• [Assigned task]
The lines below, from the first through the one containing "Task: Click the fullscreen", are to be given again exactly, with pictures left out and nothing added.
====
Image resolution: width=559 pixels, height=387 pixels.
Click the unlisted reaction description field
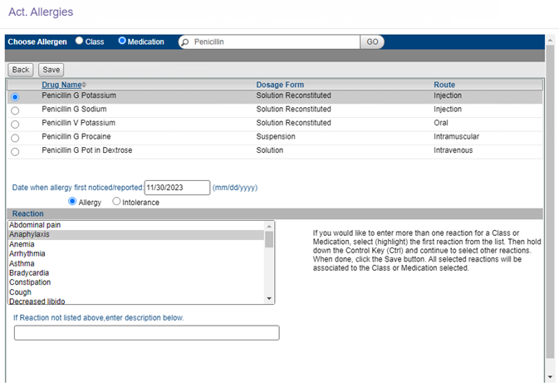146,333
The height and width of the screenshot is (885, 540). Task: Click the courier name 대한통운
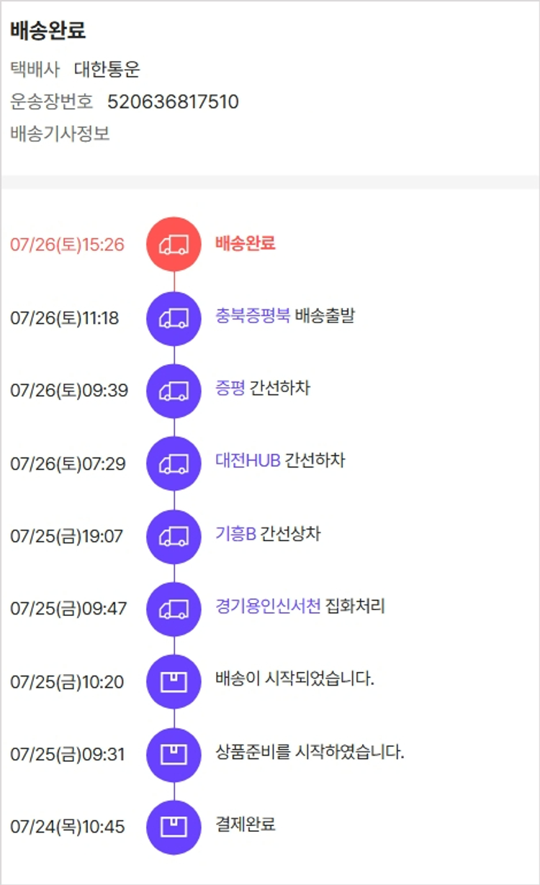(107, 70)
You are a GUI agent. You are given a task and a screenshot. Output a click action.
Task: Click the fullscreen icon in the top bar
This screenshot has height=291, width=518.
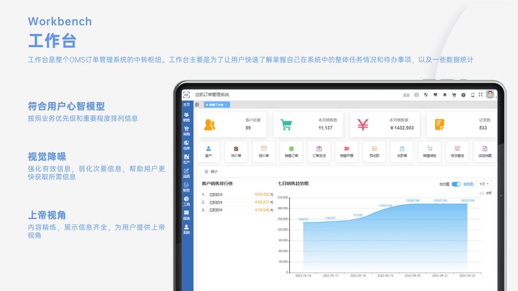[480, 94]
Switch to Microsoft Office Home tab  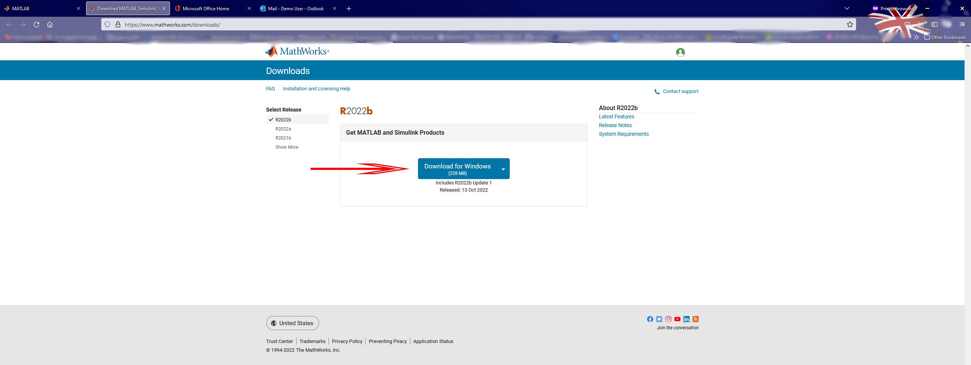[206, 9]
====
• [Problem solution]
Image resolution: width=559 pixels, height=387 pixels.
Click the unlisted reaction description field
146,333
The height and width of the screenshot is (885, 540). Task: Click the courier name 대한통운
(107, 70)
You are a GUI agent. You are given a task and a screenshot. Output a click action.
Task: Click the fullscreen icon in the top bar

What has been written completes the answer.